The sons of a
former police officer, Terry & Duane Johnson were vilified by the press
as cop killers. Duane was tried as an accomplice; he was 18 at the time
& barely involved in the crime-his older brother had dragged him along.
But being inside the prison walls is no protection from the condemnation
he received on the outside. Now the corrections officers taunt him for
killing one of their own.
"You try to
keep as low profile as you can to keep from getting flak. You know
you'll be walking down the hall..."You're getting the electric chair,
Joe." They'll make buzzing noises or "You're going to fry"
Terry has not
lived enough of a life to have anything much to say, or even the tools
to say it with. At twenty years of age, he was just a punk kid who
recognized no authority.
"...I was
doing things to impress friends & help friends. Do things to try to
impress family members. Doing everything for people for all the wrong
reasons...
When I grew
up I used to do a lot of things: take cars, break into businesses, steal
cars, motorcycles, the whole nine yards.... I was like the center of
attention. And when I'd steal something, like, a car stereo, or
something, it wasn't for the money. It wasn't for the object. I'd get it
& I'd end up giving it to my friends, because I thought that's what I
needed to do to please them..."
Terry's father
had sixteen children by two wives. Terry had two children by different
women.
"Two of my
older brothers are in the military. One's in the Marine Corps, one's in
the Navy. He's a sergeant down in Key West, Florida. One of my other
family members, my sister's a bus driver. My other brother works in a
factory, electronic factory. My other brother is going to college, right
now, for criminal law."
Maybe with so
many siblings, Terry found it hard to get much attention or approval.

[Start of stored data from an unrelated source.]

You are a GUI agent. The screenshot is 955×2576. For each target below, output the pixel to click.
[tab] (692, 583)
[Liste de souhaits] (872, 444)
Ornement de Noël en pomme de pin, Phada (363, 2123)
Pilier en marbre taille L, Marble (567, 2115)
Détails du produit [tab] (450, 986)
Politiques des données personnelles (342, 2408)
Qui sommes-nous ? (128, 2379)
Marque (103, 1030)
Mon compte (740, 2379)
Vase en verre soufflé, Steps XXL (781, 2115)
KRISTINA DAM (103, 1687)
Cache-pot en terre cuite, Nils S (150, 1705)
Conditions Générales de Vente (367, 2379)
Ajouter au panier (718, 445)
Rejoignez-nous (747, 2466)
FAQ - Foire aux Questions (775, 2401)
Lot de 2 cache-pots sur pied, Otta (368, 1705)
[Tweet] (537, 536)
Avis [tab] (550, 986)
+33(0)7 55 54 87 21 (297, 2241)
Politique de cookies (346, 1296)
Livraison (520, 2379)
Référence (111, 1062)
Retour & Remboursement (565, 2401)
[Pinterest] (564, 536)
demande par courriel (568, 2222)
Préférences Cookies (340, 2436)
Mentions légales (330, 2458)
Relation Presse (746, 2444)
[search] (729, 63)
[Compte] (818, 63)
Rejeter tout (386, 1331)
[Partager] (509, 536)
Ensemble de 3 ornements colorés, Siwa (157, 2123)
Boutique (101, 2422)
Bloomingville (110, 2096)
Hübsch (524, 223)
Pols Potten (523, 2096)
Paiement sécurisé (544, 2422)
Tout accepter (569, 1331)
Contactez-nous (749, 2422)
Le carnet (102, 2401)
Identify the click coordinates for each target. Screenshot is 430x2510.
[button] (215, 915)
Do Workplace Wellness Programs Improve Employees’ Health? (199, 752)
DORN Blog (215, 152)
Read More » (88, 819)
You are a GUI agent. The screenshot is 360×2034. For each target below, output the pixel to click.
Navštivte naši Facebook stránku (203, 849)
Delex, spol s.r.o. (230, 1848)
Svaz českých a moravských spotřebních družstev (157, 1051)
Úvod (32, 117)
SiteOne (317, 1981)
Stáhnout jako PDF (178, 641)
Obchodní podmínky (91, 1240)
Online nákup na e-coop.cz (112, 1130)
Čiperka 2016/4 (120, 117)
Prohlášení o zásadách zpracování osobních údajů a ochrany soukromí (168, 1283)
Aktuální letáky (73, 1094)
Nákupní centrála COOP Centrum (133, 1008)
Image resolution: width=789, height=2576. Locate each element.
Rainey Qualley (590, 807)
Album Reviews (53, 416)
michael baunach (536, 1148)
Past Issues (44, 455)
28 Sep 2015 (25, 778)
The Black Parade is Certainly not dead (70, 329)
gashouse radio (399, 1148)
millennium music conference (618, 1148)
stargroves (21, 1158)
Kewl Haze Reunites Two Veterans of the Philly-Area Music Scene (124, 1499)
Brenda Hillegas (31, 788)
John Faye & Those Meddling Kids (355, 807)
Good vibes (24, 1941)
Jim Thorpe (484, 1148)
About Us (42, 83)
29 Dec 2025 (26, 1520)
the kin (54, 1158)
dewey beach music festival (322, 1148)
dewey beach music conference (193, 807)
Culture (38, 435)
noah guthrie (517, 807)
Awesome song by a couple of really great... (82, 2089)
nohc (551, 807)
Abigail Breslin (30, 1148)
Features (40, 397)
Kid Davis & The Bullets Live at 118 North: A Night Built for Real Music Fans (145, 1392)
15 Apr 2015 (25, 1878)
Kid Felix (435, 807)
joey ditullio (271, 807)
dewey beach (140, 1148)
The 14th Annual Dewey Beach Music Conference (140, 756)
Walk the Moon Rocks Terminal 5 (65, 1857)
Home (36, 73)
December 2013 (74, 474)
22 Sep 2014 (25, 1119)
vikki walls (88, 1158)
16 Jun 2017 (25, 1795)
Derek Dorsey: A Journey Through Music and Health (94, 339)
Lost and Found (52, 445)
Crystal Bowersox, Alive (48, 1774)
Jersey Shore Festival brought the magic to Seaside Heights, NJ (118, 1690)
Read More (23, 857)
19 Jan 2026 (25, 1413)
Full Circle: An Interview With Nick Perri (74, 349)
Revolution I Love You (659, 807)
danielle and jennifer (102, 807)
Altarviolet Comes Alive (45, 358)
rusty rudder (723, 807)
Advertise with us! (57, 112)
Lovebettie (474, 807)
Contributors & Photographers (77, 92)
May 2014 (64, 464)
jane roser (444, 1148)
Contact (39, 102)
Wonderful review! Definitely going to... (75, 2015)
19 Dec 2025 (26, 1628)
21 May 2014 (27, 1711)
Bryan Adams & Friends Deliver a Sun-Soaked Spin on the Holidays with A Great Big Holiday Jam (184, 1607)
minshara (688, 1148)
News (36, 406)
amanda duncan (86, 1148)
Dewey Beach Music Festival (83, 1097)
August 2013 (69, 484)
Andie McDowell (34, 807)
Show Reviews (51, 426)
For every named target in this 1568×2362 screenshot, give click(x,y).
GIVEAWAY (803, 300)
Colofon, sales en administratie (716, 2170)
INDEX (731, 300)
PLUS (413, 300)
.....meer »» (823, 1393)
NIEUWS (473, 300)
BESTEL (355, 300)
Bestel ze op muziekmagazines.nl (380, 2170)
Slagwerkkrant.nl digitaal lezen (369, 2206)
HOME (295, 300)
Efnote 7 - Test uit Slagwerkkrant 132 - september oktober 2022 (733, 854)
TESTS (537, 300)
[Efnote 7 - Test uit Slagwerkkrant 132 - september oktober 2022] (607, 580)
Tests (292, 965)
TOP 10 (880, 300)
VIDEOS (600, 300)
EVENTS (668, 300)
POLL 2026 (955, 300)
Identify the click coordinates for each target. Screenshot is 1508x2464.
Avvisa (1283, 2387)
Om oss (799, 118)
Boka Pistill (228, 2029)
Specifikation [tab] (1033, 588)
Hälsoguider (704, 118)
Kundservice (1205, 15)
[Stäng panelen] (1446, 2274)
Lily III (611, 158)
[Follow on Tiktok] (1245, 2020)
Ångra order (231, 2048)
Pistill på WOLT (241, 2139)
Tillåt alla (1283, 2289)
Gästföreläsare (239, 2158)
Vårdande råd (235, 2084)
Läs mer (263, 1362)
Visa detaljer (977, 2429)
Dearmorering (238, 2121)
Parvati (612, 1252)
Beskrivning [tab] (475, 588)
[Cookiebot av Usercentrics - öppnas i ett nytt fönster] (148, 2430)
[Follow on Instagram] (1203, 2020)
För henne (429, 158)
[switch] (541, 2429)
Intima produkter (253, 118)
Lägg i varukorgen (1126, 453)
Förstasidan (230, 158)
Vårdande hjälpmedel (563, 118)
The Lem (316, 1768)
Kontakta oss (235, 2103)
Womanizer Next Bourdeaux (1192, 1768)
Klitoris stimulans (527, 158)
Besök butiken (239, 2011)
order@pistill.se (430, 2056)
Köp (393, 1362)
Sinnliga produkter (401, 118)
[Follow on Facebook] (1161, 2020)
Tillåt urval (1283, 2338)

Maybe he simply got lost in the crowd. But seeking forbidden thrills &
exhibiting asocial behavior to get noticed usually backfires.
"...being
afraid how my father would feel that I got my brother involved. My
younger brother was my father's-hate to say it-apple of his eye. My
father's life revolved around my little brother. To have one son taken
away was devastating but to have two at once is a total big loss. And at
my father's age & everything. My brother Duane was all he had left
living in the house with him."
Or maybe, being
the son of a cop, Terry thought he was above the law & could avoid the
consequences of his sprees. Until the murder, Terry had been charged
only with misdemeanors.
We also learned
Terry had done a short in the National Guard. That might explain his
erect posture, his machine-gun responses, & his clipped sentence
structure. His long hair was a concession to his rebel tendencies.
Terry shared his
philosophy about prison.
"It shows
that everybody can make mistakes. Everybody gets in trouble. Jail isn't
prejudiced. It lets in white, Black, Indian, Hispanic, Mexican, thin,
fat, strong, short, men, women, & children. Jail is not prejudiced.
There's no certain quota...
When somebody
hears of a crime & they hear of somebody being on death row, the first
thing they think of is like, Charles Manson. Somebody deranged lunatic.
They pick up the paper & they say, "Man, if I ever saw that dude on the
street, I'd know for sure that he was a monster." It's not that way, at
all."
And with that
revelation, at such a young age, he has been shoved into adulthood. He
had been headed for trouble, had embarked long ago down the wrong path.
Now one event defined his entire life.
Throughout the
interview, Terry said all the right things. He stood before us in the
little prison courtroom, with shackles on his legs, & expressed sorrow
for his actions. He was maybe a little too sincere. Had he learned how
to push the right buttons since he was arrested?